Um dos beneficiados é Alírio Rafael Fortunato, de 68 anos. Em seu lote de 29 hectares, ele planta de tudo um pouco: mandioca, cana, café, milho, frutas e hortaliças. Têm, ainda, quatro vacas, que lhe rendem leite suficiente para produzir queijo e requeijão.
 
Apesar de já ter uma roça bem estruturada, ele avalia que faltam recursos para construir uma rede de irrigação no assentamento. Com o trabalho na terra, Alírio diz que chega a tirar R$ 300 mensais e, para complementar a renda, faz bicos na cidade.
 
Uma das lideranças de lá é a pedagoga Terezinha Sabino de Souza, de 58 anos, que se formou depois da formação do assentamento.
 
Membro da diretoria estadual do MST, ela avalia que um dos maiores desafios à reforma agrária no país é a consolidação de políticas públicas.
 
Em uma roda de conversa com membros do Oziel, há a avaliação de que é importante desapropriar mais fazendas para criar novos assentamentos, mas falta  política agrícola e agrária para as famílias, com foco na agroecologia.
 
Faemg questiona formato da reforma adotado no país
 
O presidente da Federação da Agricultura e Pecuária do Estado de Minas Gerais (Faemg), Roberto Simões, questiona o formato de reforma agrária adotado no Brasil.

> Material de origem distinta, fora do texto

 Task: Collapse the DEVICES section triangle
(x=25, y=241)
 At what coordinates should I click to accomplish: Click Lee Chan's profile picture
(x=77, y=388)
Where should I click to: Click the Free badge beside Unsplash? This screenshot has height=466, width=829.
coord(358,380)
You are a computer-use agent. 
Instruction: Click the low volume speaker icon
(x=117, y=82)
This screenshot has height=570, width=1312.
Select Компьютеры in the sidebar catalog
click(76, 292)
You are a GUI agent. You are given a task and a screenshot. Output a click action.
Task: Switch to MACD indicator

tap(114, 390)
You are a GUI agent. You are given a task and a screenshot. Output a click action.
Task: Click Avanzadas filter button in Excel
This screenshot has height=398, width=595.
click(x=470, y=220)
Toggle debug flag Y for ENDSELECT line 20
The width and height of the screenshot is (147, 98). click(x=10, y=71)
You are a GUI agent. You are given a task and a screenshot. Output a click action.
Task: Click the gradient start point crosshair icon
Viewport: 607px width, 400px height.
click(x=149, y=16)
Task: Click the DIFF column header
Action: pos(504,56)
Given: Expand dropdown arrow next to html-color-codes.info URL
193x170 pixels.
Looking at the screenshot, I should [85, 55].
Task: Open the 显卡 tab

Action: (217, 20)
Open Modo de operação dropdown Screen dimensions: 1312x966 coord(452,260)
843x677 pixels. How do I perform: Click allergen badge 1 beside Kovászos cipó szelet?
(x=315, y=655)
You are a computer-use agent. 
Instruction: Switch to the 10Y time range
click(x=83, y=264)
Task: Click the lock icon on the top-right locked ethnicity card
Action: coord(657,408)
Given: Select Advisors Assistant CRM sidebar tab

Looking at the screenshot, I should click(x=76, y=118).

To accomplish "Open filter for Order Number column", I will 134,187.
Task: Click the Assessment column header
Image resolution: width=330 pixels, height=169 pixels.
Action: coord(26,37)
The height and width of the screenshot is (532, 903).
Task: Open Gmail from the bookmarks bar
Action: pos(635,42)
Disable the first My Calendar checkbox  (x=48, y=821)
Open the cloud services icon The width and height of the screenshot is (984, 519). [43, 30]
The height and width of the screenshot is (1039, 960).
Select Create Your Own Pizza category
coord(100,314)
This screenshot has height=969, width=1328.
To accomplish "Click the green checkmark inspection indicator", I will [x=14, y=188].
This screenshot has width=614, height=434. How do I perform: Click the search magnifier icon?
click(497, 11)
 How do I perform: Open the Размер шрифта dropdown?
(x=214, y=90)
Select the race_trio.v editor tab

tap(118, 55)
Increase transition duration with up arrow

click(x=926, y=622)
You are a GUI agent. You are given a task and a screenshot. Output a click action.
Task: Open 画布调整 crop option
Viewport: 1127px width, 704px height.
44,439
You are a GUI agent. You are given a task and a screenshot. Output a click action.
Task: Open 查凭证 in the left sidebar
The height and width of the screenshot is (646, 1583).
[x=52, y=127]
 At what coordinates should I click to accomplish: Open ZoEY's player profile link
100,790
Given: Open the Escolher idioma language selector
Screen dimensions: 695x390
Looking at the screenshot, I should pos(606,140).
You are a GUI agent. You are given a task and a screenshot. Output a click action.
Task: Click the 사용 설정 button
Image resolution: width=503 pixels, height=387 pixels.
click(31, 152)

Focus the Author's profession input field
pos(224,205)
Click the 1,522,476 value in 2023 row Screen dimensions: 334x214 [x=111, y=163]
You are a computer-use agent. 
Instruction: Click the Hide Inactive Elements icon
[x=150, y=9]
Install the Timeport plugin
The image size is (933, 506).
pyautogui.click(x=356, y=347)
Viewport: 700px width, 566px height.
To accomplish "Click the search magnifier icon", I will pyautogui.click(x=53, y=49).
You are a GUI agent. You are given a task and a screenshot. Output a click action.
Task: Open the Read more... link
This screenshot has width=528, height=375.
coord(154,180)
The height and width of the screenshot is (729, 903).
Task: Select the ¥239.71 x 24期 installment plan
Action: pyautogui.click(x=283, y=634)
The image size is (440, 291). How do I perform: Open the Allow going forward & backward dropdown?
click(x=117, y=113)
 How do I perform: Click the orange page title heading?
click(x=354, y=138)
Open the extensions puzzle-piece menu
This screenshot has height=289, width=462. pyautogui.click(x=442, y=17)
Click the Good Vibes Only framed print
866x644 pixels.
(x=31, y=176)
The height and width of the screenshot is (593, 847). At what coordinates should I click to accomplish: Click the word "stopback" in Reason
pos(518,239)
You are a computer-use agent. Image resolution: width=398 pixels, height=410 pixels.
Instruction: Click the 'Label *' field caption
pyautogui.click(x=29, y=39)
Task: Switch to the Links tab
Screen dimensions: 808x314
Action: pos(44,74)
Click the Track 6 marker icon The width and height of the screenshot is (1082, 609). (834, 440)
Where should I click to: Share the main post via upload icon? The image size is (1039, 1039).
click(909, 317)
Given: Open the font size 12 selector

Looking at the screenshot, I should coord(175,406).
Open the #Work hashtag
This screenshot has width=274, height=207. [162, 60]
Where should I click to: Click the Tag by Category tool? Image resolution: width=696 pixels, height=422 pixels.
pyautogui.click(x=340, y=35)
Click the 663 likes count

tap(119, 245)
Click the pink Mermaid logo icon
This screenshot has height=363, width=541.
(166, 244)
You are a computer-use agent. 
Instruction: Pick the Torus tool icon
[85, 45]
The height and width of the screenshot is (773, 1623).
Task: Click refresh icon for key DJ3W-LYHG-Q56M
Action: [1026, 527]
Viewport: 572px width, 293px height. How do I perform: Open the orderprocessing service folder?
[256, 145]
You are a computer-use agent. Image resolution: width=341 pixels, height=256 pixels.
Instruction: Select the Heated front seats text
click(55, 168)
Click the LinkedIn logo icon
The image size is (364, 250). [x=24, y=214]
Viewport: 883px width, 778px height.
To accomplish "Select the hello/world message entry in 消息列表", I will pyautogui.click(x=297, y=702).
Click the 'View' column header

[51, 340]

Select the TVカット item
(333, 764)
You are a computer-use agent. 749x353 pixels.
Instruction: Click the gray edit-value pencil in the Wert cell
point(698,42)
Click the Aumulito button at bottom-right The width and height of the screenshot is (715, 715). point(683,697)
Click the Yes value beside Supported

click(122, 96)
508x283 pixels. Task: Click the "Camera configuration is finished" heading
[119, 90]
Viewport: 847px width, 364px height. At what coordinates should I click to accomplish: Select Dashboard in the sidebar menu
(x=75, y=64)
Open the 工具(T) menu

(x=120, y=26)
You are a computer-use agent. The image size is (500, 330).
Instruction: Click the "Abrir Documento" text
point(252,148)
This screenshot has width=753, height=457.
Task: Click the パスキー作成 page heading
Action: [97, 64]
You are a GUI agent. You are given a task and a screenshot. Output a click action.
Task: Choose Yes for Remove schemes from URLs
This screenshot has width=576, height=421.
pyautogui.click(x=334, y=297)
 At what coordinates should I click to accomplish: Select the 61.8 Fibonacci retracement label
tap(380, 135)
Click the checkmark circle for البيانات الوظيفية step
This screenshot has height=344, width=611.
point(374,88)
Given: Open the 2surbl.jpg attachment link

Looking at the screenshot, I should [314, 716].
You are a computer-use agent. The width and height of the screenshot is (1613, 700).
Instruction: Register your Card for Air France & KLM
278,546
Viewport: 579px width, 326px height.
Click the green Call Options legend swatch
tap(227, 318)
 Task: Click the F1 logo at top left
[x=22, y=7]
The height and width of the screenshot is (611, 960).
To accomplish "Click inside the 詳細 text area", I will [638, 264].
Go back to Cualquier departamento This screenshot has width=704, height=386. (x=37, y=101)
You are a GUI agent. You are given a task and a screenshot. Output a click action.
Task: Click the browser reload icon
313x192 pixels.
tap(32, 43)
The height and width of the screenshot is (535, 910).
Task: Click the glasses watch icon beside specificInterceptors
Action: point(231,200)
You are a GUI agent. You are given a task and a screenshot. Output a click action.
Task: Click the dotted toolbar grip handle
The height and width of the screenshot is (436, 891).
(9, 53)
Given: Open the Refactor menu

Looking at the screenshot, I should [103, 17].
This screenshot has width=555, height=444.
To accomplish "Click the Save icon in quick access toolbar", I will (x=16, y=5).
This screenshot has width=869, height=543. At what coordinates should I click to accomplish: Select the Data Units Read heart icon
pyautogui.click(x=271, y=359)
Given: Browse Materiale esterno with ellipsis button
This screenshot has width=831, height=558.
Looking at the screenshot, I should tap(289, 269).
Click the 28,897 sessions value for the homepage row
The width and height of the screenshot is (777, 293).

Representante de proprietários de grande fazendas e produtores rurais, ele acredita que o agronegócio deve ser estimulado, não incomodado.
 
Ele afirma que a Faemg não é contra a distribuição de terras a quem não têm onde cultivar lavouras e criar animais, mas diz que as terras da União deveriam ser utilizadas.
 
“O governo é o maior detentor de terras no Brasil. Por que não disponibiliza para isso? Se quer fazer, compra e paga. Não é essa coisa de invadir. O direito de propriedade é garantido na Constituição. Nós nunca fomos contra (à reforma agrária). Mas o que estão fazendo não sei se se pode chamar de reforma. Eles estão invadindo propriedades em periferias das cidades. Não tem reforma nenhuma. Não beneficia ninguém do meio rural”, critica.
 
Simões criticou o novo ministro de Desenvolvimento Agrário. “O Patrus era uma cara que tinha juízo. Mas aí já entra falando em derrubar cerca. Derrubar a cerca da casa dele”.